Dataset size ec_mc_y ec_y
Training set 144x144 48 48
Testing set 128x128 48 40

Training

  1. The model is trained by open source deep learning framework caffe.
  2. The network configuration is showed in "proto" file and the trained model is showed in "model" file.

Evaluation

  1. The model is evaluated on LFW which is a popular data set for face verification task.
  2. The extracted features and lfw testing pairs are located in "results" file.
  3. To evaluate the model, the matlab code or other ROC evaluation code can be used.
  4. The model is also evaluated on MegaFace. The dataset and evaluation code can be downloaded from http://megaface.cs.washington.edu/

Results

The single convolution net testing is evaluated on unsupervised setting only computing cosine similarity for lfw pairs.

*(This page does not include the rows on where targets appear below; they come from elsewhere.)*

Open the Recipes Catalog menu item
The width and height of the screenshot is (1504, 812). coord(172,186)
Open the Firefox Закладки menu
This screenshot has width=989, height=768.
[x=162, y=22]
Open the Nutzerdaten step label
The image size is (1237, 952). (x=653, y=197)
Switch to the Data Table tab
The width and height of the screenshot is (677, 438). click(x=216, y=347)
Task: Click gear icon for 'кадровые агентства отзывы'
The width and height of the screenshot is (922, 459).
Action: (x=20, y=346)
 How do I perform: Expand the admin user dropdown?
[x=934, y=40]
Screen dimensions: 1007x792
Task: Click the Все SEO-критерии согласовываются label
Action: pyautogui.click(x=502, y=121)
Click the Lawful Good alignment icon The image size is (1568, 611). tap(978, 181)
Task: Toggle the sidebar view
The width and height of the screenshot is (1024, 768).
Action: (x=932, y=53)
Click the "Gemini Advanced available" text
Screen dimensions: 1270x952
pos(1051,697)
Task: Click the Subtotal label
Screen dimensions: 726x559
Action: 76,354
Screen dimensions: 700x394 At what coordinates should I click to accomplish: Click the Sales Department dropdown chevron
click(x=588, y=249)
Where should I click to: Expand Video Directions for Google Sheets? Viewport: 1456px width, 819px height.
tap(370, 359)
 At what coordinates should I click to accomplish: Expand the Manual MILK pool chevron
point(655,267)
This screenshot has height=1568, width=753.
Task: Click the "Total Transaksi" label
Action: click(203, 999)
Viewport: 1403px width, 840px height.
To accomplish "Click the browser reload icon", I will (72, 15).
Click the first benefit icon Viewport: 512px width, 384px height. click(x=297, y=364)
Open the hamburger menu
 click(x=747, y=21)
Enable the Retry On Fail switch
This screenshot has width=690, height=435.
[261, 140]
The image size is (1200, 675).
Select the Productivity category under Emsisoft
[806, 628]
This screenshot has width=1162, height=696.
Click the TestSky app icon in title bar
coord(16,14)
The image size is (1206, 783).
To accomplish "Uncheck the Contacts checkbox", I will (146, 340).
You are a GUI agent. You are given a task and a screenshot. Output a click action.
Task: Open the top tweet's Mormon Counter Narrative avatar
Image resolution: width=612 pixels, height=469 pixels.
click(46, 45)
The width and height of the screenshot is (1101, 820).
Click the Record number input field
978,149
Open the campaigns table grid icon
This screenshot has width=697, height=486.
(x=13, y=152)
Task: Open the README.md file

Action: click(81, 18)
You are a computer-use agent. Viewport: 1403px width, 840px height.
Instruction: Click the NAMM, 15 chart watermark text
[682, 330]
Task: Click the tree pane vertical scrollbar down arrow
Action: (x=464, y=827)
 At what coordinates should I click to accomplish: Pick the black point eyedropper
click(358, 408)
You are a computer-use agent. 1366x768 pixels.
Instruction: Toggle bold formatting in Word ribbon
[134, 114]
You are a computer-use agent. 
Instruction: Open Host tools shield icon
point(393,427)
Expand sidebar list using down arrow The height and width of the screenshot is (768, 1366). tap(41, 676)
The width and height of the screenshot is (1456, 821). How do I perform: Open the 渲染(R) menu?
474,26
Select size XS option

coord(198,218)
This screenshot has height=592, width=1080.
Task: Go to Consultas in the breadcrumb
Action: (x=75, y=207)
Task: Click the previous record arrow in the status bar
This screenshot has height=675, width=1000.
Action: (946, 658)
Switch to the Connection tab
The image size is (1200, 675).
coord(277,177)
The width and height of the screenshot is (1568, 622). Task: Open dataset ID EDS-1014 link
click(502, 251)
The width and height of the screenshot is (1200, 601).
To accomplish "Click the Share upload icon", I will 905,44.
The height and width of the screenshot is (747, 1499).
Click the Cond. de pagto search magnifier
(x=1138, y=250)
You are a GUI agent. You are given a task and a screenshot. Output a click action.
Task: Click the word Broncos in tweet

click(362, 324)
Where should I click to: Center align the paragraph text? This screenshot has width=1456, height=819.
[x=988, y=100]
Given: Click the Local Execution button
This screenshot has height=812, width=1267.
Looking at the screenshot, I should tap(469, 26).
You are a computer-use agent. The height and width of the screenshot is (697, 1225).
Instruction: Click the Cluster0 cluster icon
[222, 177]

Model 100% - EER TPR@FAR=1% TPR@FAR=0.1% TPR@FAR=0 Rank-1 DIR@FAR=1%
A 97.77% 94.80% 84.37% 43.17% 84.79% 63.09%
B 98.13% 96.73% 87.13% 64.33% 89.21% 69.46%
C 98.80% 98.60% 96.77% 94.97% 93.80% 84.40%

The details are published as a technical report on arXiv.

The released models are only allowed for non-commercial use.